Monsieur… fut entendu en date du même jour par un agent du service de police judiciaire, section police des étrangers et des jeux, de la gendarmerie grand-ducale, sur son identité et l’itinéraire suivi pour venir au Luxembourg.

Il fut ensuite entendu en date du 12 août 1999 par un agent du ministère de la Justice sur les motifs à la base de sa demande d’asile.

Par décision du 20 avril 2001, notifiée le 8 juin 2001, le ministre de la Justice informa Monsieur… que sa demande avait été rejetée. Ladite décision est motivée comme suit :

« Il résulte de vos déclarations que vous avez quitté le Monténégro en octobre 1998.

Des passeurs vous ont conduit au Luxembourg en passant par la Bosnie, la Croatie, la Slovénie, l’Italie et la France.
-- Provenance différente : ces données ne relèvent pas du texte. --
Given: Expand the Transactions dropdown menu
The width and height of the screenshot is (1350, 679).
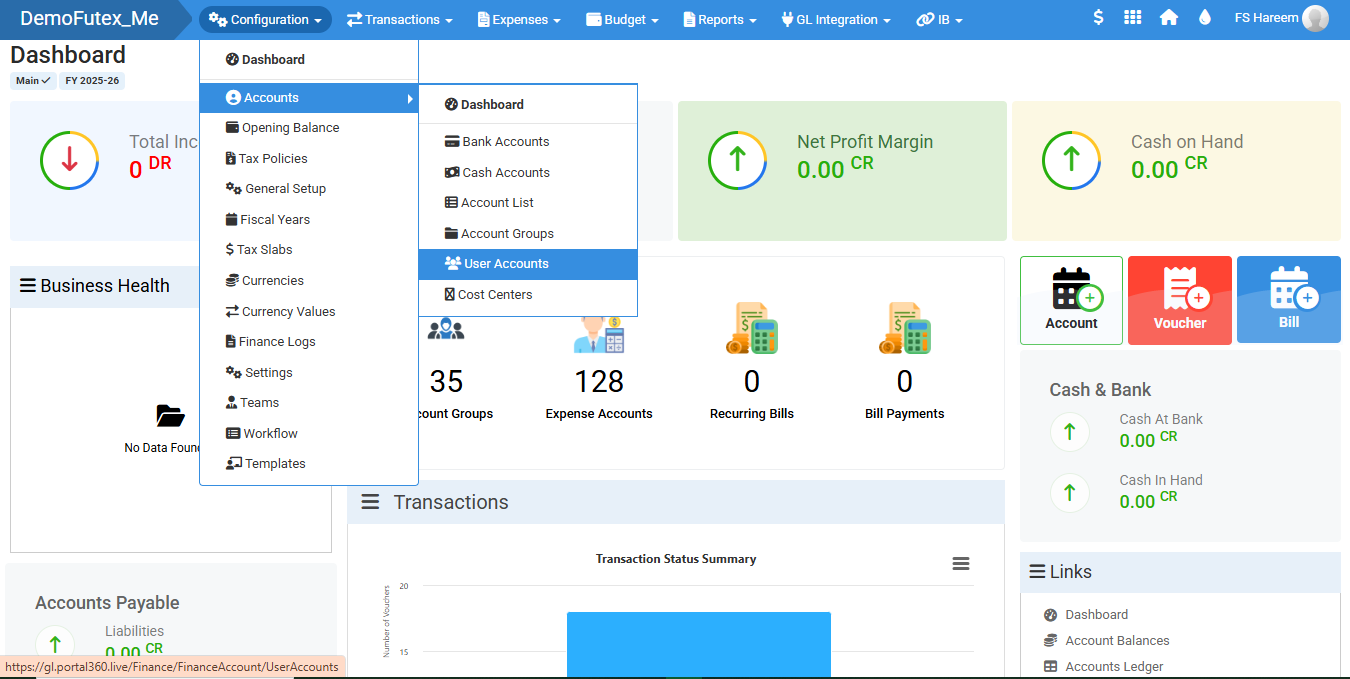Looking at the screenshot, I should 400,20.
Vous êtes arrivé le 12 octobre 1998 et votre demande en obtention du statut de réfugié date du même jour.

Vous exposez que vous n’auriez pas encore fait le service militaire, mais que vous auriez passé le contrôle d’aptitude physique pour l’armée. Vous auriez dû être enrôlé en septembre 1998, mais vous auriez réussi à fuir. Vous risqueriez maintenant d’être condamné à une peine d’emprisonnement. Vous auriez quitté votre pays à cause de l’armée et du nationalisme. Vous précisez que vous auriez été frappé par des camardes de classe du fait de votre confession musulmane. Vous accepteriez éventuellement de retourner dans votre pays d’origine en cas d’amnistie et d’indépendance du Monténégro. Enfin, vous admettez ne pas être membre d’un parti politique.

Il y a d’abord lieu de relever que la reconnaissance du statut de réfugié n’est pas uniquement conditionnée par la situation générale du pays d’origine, mais aussi et surtout par la situation particulière du demandeur d’asile qui doit établir, concrètement, que sa situation individuelle est telle qu’elle laisse supposer une crainte justifiée de persécution au sens de la Convention de Genève.
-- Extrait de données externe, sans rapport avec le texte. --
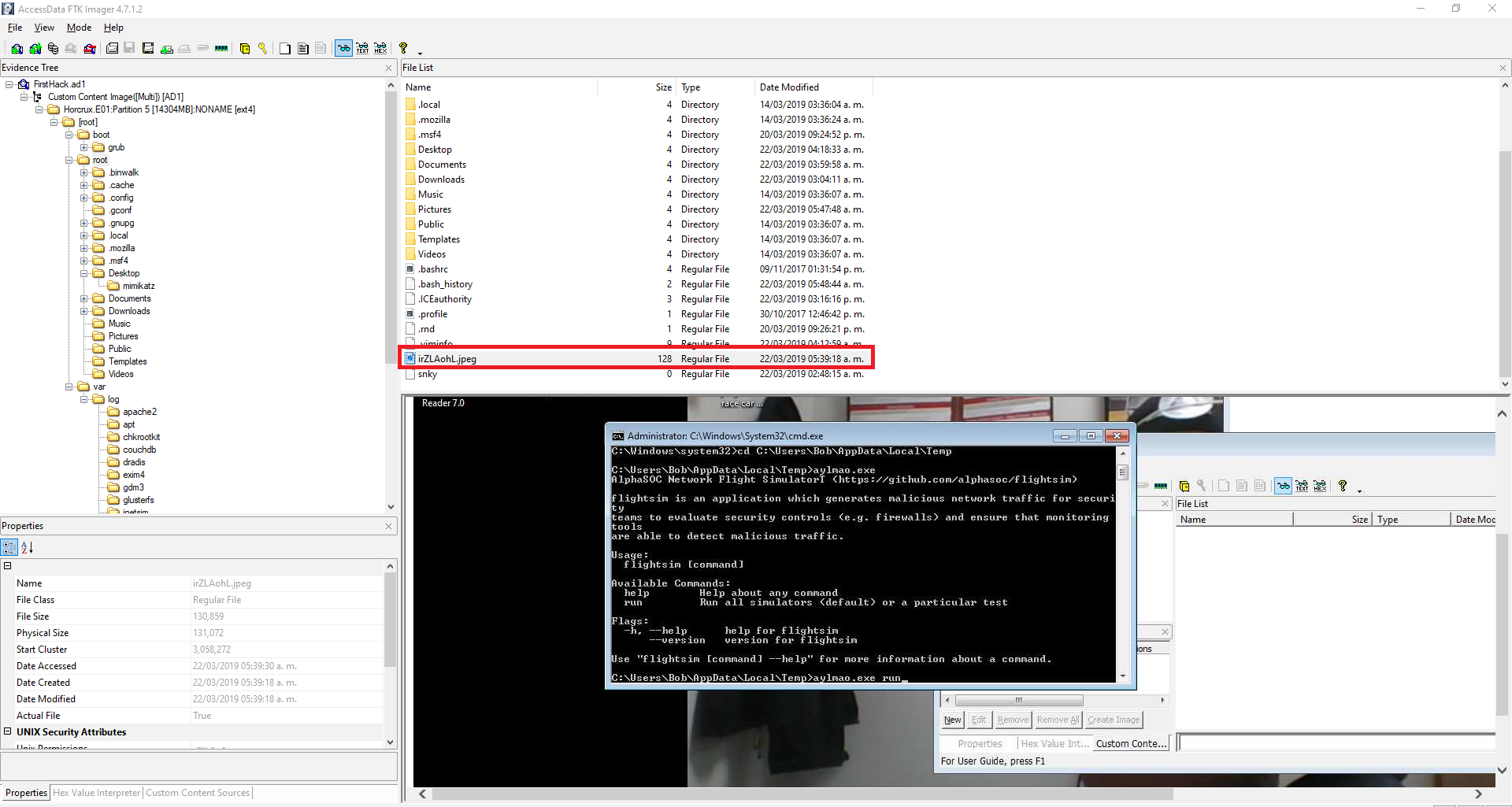Select the mimikatz folder in Evidence Tree
This screenshot has height=807, width=1512.
pyautogui.click(x=139, y=286)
Monsieur, l’insoumission est insuffisante pour constituer une crainte justifiée de persécution. De même, la seule crainte de peines du chef d’insoumission ne constitue pas un motif justifiant la reconnaissance du statut de réfugié puisqu’elle ne saurait, à elle seule, fonder une crainte de persécution au sens de la prédite Convention. En outre, il n’est pas établi que l’appartenance à l’armée imposerait à l’heure actuelle la participation à des opérations militaires que des raisons de conscience valables justifieraient de refuser. Enfin, rappelons qu’une loi d’amnistie a été adoptée par le Parlement de la République fédérale yougoslave au mois de février 2001.

Les autres motifs que vous invoquez (maltraitance) ne sont pas de nature à constituer une crainte justifiée de persécution pour un des motifs énoncés à la Convention de Genève.

Enfin, il ne faut pas oublier que le régime politique en Yougoslavie vient de changer au mois d’octobre 2000 avec la venue au pouvoir d’un président élu démocratiquement. Un nouveau gouvernement a été mis en place en novembre 2000 sans la participation des partisans de l’ancien régime. La Yougoslavie retrouve actuellement sa place dans la communauté internationale ce qui se traduit notamment par son adhésion à l’ONU et à l’OSCE.

Par conséquent vous n’alléguez aucune crainte raisonnable de persécution susceptible de rendre votre vie intolérable dans votre pays. Ainsi une crainte justifiée de persécution en raison d’opinions politiques, de la race, de la religion, de la nationalité ou de l’appartenance à un groupe social n’est pas établie.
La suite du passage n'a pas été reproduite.